Measure for effectiveness. Measure for genuine improvement so measurement does not make it hard to change.

Governance

The world seems filled with many more rule makers than the opposite.

Organizations at a certain size suck these people in like a vacuum. Governance is putting parameters around things. Governance is putting parameters on the things people do within organizations. Governance is police measurement. People (who are the core of the actions needed for change) don’t much like that much external control.

I find it interesting that those who are in charge of governance in organizations are the least amenable to change.

Huh.

Insularity

The more inward an organization the harder it will be for them to make any changes.

The worst change initiatives are those done completely internally.

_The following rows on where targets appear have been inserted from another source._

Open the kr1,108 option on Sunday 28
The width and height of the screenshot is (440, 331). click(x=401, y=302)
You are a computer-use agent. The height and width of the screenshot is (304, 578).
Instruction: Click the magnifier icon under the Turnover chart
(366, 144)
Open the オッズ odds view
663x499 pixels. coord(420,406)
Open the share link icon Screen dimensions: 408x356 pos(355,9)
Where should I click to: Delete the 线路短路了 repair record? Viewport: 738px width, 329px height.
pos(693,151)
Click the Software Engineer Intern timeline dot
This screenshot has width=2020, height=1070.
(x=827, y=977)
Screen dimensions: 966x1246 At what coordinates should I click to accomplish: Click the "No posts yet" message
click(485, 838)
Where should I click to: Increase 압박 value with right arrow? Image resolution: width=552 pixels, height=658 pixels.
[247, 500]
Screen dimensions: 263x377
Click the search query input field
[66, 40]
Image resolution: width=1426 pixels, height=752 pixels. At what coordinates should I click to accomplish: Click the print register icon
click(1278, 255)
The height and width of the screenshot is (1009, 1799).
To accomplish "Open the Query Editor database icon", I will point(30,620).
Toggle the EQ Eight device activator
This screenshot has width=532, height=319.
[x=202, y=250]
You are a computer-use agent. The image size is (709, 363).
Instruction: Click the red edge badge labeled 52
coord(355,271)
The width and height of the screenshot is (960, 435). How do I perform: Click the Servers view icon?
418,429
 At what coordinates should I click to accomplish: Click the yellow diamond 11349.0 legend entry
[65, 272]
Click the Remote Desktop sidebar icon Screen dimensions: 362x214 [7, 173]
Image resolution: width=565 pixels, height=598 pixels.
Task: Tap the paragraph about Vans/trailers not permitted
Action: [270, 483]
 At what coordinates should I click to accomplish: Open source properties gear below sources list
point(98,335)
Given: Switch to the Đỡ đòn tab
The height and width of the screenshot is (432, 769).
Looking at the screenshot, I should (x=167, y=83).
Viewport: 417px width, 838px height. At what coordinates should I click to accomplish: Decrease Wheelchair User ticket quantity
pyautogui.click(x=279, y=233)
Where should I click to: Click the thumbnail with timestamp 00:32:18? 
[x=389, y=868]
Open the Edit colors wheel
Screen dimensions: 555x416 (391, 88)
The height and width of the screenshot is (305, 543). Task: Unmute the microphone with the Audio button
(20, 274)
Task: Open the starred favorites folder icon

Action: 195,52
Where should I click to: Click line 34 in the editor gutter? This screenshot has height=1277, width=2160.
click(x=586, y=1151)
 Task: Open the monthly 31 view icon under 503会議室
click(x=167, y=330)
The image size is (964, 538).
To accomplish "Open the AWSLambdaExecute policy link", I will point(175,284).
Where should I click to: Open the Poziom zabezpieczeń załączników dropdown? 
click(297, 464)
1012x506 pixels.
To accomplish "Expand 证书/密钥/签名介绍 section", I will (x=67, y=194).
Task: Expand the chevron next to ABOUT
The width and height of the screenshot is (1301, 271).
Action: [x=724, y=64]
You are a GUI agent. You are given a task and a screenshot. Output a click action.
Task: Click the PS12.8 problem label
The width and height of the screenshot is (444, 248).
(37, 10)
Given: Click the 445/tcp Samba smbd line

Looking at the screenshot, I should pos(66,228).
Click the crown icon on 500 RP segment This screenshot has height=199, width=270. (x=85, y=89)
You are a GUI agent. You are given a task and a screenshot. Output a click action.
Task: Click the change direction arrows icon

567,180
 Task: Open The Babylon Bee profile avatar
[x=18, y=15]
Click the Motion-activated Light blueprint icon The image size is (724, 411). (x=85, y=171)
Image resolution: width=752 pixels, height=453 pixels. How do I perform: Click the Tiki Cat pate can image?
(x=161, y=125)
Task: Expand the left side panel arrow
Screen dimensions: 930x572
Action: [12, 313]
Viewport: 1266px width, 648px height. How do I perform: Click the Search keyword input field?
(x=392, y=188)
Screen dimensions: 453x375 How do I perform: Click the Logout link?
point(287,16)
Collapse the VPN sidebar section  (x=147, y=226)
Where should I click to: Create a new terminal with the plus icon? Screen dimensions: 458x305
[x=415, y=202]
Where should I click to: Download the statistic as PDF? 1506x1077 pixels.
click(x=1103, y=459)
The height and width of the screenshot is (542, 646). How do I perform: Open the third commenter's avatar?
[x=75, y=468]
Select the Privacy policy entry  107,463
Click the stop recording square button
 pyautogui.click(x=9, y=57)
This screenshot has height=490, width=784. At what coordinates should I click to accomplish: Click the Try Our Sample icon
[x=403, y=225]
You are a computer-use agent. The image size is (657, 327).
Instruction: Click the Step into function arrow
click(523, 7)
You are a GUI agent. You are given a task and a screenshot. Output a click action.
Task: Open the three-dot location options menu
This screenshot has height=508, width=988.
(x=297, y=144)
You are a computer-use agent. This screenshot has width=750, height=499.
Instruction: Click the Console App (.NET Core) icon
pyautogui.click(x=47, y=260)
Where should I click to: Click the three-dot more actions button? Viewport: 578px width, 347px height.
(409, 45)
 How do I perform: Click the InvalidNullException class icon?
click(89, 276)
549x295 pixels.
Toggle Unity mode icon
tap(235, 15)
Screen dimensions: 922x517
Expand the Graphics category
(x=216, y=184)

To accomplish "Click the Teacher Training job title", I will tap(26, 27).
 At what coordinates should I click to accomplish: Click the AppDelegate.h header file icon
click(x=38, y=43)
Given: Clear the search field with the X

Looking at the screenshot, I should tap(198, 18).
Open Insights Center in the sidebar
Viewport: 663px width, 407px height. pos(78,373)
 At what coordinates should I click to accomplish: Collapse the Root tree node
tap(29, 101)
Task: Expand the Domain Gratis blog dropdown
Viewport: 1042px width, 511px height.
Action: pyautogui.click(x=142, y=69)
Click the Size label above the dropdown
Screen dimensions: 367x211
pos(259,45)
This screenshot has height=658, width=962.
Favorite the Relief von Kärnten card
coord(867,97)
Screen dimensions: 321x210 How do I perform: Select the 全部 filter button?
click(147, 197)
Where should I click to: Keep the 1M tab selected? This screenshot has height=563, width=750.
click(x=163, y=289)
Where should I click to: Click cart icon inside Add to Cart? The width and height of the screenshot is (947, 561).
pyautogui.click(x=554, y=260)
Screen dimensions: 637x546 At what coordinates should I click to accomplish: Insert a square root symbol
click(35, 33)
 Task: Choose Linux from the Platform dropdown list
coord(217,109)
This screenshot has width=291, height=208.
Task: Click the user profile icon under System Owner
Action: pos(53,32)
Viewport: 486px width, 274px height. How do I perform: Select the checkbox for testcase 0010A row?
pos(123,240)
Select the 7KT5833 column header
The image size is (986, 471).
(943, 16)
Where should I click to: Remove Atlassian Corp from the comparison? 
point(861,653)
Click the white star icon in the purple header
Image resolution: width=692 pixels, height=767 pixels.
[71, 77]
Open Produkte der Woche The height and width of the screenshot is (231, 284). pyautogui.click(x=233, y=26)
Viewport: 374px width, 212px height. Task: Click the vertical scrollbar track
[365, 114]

They rearrange everything in the present to create a new present.

The things that make the organization turn inward are the things that make change difficult.

Here is a short list for insularity: measuring your best practices, gathering the best practices of equally insular organizations, hiring contractors instead of consultants, insisting on “industry expertise, any “my way or the highway” attitude, command and control structures, silos within etc.

This list of four things: reporting, measurement, governance and insularity is the framework I use in my practice to decide whether (and to what extent) it will be hard for my client’s organization to change. These four things answer the question, “Why is it so Hard for Organizations to Change?”.